The Quest for Sleep
Thursday, August 16, 2018
by Aimee Sterk, LMSW, MATP Staff
I first wrote this piece in 2013 and have dug it up to share again in honor of my respiratory therapist, David Gritter, retiring. He actually retired in May, but I was on maternity leave so I’m sharing this in my first post since returning. Dave is among a group of medical and helping professionals from a variety of disciplines that have come into my life and saved it. Because of him, I tried again to use devices to help me sleep. Because of him, I am no longer dangerously sleepy at the wheel. Because of him, I’m now an evangelist for sleep studies and have gotten at least one friend to go in (and find out she needed a CPAP too). Because of Dave, and my new sleep specialist physician Dr. Jason Coles, I am now using a BiPAP and I made it through four pregnancies, two losses, and IVF which all complicated my sleep. Because of them and their help and guidance, I get to partner with my husband to raise two beautiful kids and participate actively in the communities and work that I love.

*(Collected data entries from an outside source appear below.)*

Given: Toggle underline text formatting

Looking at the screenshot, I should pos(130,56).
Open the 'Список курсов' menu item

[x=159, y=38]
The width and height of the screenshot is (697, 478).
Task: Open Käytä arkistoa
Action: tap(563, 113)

I have been on a quest for good sleep for the better part of 8 years. I can remember having trouble sleeping even as a kid, but it didn’t affect my energy level during the day. As I age, the lack of energy is catching up with me. I sought help from a sleep specialist when my tiredness was affecting my ability to drive safely.
The first sleep specialist I saw didn’t believe my assertion that my hormonal problems (I have polycystic ovarian syndrome—PCOS) were related to my sleep. He discounted my feelings and my evidence and told me I needed a series of sleep studies and likely I was experiencing sleep problems as a result of clinical depression. I had clinical depression previously and knew I didn’t have it again. I didn’t appreciate the way he talked to me or his jump to diagnose or his statement that I needed many sleep studies for thousands of dollars to get to the bottom of this problem. I didn’t make a follow up appointment.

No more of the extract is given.